Disk monitoring isn’t easy by default

At my last gig one of the other managers was constantly pissed off at my refusal to not setup disk space alerts.  "We’re always filling up the logs." he says, "so we need to monitor for space and send an alert."  And of course, that certainly sounds reasonable, so why did I refuse then?  Well, put simply, something that sounds reasonable to someone who doesn’t know what he’s doing isn’t reasonable to those of us who know something about DBs… oh and mind your own business.
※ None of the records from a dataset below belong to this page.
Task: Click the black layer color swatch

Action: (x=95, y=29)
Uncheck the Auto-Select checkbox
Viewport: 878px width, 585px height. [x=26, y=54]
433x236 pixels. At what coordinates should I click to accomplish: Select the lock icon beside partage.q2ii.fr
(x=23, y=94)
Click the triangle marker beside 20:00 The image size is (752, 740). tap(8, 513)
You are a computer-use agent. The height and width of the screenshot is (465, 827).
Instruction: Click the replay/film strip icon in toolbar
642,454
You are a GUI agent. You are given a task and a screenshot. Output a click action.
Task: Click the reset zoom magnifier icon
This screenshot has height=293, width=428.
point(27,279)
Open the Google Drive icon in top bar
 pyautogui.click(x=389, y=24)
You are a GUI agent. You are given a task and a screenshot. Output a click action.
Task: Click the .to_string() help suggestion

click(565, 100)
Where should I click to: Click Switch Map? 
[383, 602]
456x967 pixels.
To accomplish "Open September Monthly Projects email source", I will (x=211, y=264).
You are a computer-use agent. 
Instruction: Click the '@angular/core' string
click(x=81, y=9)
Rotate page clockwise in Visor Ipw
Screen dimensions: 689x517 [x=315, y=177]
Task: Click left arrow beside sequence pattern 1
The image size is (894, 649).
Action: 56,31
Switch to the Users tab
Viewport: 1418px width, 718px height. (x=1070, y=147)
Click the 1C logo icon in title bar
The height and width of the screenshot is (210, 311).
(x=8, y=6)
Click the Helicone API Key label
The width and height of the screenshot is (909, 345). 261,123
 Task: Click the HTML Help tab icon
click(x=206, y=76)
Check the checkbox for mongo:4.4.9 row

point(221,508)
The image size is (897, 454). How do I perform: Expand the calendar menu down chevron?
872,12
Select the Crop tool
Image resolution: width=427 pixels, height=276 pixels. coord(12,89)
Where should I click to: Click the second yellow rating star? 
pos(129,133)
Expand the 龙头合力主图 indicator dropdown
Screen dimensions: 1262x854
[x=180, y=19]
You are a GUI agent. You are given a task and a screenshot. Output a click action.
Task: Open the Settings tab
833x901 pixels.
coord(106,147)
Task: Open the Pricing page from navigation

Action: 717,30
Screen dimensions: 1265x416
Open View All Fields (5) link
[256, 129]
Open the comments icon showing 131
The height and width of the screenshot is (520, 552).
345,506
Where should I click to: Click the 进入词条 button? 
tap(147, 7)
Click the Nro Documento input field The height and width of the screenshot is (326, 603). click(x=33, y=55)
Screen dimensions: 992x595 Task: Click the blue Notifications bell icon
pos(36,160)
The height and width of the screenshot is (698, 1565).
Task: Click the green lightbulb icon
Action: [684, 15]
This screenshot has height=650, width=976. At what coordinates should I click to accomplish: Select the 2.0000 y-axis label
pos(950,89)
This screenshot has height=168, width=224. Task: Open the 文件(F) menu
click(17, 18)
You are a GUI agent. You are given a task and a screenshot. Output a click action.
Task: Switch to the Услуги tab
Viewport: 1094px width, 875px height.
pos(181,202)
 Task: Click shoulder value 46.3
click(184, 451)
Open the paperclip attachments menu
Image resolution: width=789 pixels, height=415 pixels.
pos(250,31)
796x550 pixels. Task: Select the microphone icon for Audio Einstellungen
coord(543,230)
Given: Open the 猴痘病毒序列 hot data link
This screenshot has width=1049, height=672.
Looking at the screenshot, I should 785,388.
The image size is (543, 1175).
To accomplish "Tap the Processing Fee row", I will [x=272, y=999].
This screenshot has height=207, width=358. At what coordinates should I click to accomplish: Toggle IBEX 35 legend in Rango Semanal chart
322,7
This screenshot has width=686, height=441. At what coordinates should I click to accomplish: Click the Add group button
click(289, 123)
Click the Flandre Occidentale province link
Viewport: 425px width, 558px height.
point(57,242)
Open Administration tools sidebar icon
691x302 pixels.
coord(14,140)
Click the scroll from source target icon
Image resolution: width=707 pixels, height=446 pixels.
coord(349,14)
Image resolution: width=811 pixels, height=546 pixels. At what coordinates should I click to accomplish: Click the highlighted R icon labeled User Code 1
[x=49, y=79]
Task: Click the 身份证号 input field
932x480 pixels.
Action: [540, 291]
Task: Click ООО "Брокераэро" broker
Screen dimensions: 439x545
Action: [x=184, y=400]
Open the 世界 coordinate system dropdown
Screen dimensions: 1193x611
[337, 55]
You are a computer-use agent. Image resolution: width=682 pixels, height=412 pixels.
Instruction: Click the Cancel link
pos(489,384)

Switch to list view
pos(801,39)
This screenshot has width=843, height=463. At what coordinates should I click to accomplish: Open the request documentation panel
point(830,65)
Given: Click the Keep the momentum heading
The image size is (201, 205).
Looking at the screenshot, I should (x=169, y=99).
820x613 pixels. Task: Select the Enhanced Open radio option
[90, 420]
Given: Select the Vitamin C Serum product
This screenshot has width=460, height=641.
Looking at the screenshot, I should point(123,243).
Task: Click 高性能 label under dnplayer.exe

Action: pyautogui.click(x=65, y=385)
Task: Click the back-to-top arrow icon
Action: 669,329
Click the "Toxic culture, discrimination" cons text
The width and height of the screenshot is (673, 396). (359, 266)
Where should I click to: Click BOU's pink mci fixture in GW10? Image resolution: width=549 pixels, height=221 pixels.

The issue wasn’t whether or not I thought alerting on disk space is theoretically a good idea or not.  The issue is whether it’s what you actually need.  See, in our situation, the company was really slow to buy disks.  So most of the time we would be running at over 90% capacity for all of our disks.  And a lot of them were running on vapors.  In fact, our big DW system was reporting .01% free space for 2mos before they got us new disks.  Now, tell me I don’t know how to manage space.  So the logs were always filling up the drives because there was nothing left for them to grow into.  And the source system would push these mass changes w/o telling us quite often and there would be 3x the transactions out of the blue one night and we would have to find a way to deal with it.  So in the middle of ETL the disk would go from .01% free to 0%.  What the hell am I supposed to alert on?  Since we’re always running to tight, by the time the alert got fired and the email was sent out, the processes would have stopped anyway, so what good is the alert going to do?  And no matter what I said to him he just couldn’t get it out of his head that an alert is what we needed.  When what we really really needed was to not be running on vapors.  Trust me dude, I can spell SQL so just let me do my job.  I know it seems like we’re neglecting your system, but we’re really not.  There’s just nothing we can do about it.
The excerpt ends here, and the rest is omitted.